Selected excerpt:
>>>>>

# How can i tell if i have a bad radio?



## Soapinmouth (Jun 21, 2011)

I just got a cln gs3 and it can lose signal sometimes and not have 3g or 4g for a good minute or so sometimes. Do i have a bad radio or is this normal?

Sent from my SCH-I535 using Tapatalk 2


----------



## con247 (Nov 30, 2011)

Is it stock or on an AOSP rom?


----------



## Soapinmouth (Jun 21, 2011)

Cm10 so aosp

Sent from my SCH-I535 using Tapatalk 2


----------



## A1DR1K (Sep 18, 2011)

Soapinmouth said:


> Cm10 so aosp
> 
> Sent from my SCH-I535 using Tapatalk 2


There's your answer.

<<<<<

Data section:
>>>>>

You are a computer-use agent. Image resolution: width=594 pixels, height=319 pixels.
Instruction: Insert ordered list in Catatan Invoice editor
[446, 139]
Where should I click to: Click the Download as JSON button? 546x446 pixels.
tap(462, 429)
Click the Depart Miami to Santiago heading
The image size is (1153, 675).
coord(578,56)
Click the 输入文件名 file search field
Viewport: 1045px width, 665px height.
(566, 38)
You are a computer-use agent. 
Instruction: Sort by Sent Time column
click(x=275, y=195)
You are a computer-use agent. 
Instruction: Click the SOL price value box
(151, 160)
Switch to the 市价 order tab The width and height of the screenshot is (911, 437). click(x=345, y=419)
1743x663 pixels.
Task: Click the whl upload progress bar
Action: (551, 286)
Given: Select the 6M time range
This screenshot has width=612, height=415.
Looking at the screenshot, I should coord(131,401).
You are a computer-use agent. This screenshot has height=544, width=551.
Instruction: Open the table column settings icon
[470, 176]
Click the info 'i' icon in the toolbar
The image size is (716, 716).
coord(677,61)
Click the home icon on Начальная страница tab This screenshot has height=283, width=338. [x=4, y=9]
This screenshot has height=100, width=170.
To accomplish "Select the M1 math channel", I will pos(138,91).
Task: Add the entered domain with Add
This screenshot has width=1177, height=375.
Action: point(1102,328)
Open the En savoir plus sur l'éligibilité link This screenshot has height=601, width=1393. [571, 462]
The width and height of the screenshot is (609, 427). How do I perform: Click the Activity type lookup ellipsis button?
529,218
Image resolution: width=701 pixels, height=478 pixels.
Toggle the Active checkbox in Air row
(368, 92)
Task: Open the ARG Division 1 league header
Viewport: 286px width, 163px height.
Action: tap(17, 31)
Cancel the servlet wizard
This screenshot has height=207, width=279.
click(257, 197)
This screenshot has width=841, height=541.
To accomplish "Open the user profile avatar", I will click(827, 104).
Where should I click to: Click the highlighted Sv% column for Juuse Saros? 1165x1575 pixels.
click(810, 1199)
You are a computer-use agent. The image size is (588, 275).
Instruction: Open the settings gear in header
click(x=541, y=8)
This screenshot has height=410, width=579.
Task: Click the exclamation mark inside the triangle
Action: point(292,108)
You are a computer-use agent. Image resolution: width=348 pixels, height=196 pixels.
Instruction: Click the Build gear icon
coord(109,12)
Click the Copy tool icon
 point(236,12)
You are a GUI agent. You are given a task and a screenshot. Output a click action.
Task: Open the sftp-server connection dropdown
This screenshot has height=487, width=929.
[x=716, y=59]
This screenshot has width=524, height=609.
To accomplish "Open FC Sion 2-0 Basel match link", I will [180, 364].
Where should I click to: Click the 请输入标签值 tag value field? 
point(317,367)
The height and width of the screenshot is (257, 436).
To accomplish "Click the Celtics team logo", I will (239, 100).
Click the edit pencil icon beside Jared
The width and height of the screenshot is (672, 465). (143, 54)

<<<<<

What is asked:
1) Name every user who posts in the forum thread about the bad radio.
2) In the bad-radio thread, what ROM does Soapinmouth say the phone is running?
3) Please pick up the forum thread on the bad radio after its last post and carry the discussion on.

The answers:
1) Soapinmouth, con247, A1DR1K

2) CM10, which is an AOSP ROM.

3)
Sent from my SCH-I535 using Tapatalk 2


----------



## Goose306 (Sep 12, 2011)

For a bit more info its probably the handoff that you're seeing.

The RIL on AOSP ROMs isn't perfected, so if you're in an area that's handing off between 3G/4G towers it can take a minute or two on AOSP. Just the way it is, its getting better. 3G is also a bit spotty in fringe areas on AOSP, just FYI. LTE should work as expected.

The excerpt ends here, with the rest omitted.